• _RECORDS FOR PROCESSING_:
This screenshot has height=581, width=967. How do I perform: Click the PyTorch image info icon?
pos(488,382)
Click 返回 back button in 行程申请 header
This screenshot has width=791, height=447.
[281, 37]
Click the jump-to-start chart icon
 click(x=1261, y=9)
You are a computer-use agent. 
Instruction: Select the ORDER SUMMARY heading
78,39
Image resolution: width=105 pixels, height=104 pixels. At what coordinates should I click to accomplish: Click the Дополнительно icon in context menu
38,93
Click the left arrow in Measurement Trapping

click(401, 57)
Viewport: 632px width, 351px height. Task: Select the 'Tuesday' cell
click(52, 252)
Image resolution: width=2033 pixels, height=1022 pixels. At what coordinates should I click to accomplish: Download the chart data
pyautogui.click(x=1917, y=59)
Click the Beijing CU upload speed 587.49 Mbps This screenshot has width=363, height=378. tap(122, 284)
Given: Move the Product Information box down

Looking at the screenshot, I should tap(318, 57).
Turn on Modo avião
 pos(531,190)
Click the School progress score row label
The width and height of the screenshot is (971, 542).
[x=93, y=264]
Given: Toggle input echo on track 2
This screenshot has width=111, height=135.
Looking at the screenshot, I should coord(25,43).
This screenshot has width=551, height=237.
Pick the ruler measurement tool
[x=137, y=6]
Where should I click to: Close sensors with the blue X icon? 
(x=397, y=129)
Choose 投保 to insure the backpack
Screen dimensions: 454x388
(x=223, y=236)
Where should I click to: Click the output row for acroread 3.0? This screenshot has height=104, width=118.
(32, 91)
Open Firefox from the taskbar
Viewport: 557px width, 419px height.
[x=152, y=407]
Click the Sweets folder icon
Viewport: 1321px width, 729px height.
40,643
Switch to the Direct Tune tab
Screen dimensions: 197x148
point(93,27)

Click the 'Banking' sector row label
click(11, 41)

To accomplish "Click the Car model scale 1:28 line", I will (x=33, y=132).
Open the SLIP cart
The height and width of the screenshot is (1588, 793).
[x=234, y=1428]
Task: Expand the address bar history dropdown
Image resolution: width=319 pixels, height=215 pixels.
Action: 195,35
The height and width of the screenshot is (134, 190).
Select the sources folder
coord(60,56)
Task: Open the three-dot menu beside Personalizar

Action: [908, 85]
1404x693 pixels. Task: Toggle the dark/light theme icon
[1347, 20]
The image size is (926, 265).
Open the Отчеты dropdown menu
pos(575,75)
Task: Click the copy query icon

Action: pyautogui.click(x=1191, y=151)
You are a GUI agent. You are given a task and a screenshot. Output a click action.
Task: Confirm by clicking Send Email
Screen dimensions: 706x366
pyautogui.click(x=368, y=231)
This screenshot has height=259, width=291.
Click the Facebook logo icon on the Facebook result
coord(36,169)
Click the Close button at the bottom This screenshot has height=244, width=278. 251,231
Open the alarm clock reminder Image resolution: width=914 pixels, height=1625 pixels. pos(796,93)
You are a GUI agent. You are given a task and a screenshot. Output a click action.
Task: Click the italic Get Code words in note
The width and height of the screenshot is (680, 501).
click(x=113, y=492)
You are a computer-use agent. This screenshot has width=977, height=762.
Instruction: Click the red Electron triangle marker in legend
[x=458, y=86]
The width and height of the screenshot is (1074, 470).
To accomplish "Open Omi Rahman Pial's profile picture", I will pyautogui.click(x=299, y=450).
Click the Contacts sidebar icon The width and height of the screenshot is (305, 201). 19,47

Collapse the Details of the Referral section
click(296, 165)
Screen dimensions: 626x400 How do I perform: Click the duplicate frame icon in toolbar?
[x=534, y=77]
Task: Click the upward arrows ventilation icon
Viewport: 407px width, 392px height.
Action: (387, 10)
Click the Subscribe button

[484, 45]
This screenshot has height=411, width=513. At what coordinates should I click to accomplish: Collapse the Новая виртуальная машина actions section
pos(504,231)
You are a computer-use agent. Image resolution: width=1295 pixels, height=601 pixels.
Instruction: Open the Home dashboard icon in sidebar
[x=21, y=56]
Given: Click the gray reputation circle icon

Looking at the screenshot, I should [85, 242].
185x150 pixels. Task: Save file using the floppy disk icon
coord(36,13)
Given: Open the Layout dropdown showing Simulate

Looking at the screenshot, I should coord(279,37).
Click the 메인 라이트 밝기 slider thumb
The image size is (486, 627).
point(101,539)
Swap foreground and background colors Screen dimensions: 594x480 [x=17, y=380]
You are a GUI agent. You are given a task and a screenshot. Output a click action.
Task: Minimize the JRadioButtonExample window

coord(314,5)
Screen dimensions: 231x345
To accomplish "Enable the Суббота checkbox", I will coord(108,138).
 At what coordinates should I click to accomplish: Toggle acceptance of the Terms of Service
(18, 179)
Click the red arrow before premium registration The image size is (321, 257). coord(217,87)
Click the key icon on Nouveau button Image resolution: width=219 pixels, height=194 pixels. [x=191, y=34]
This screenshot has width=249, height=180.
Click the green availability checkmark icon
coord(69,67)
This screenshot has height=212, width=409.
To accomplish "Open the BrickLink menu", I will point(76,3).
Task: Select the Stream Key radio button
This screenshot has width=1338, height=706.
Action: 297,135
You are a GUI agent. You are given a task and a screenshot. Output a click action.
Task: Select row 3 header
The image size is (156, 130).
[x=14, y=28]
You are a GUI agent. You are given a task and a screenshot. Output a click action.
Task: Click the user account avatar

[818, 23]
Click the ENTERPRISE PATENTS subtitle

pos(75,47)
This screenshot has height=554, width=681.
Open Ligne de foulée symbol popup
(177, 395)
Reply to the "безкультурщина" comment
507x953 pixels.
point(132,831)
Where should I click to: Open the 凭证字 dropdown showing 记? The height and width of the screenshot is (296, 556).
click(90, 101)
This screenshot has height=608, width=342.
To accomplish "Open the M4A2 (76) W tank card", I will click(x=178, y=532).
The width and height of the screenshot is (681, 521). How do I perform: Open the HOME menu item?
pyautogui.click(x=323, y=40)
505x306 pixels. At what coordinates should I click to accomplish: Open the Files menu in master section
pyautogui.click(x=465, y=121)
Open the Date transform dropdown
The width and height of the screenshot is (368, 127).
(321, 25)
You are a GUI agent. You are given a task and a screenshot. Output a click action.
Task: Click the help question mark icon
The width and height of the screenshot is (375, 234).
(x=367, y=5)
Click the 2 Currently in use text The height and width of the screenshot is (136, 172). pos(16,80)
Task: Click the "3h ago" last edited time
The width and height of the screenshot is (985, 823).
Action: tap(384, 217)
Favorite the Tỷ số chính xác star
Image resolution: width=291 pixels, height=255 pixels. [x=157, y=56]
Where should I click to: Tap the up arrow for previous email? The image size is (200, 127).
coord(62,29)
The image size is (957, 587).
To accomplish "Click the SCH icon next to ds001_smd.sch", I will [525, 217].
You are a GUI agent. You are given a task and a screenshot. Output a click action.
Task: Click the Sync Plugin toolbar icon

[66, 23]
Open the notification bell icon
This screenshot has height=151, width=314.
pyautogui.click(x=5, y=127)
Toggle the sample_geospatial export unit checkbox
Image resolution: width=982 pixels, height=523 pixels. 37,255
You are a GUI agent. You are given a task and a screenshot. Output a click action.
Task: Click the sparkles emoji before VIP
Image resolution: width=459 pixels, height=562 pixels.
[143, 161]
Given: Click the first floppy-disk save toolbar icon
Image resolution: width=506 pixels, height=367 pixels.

• _TASK PROMPT_:
Go through the entries and return each line where the word "before" occurs.

• _SOLUTION_:
Click the red arrow before premium registration The image size is (321, 257). coord(217,87)
Task: Click the sparkles emoji before VIP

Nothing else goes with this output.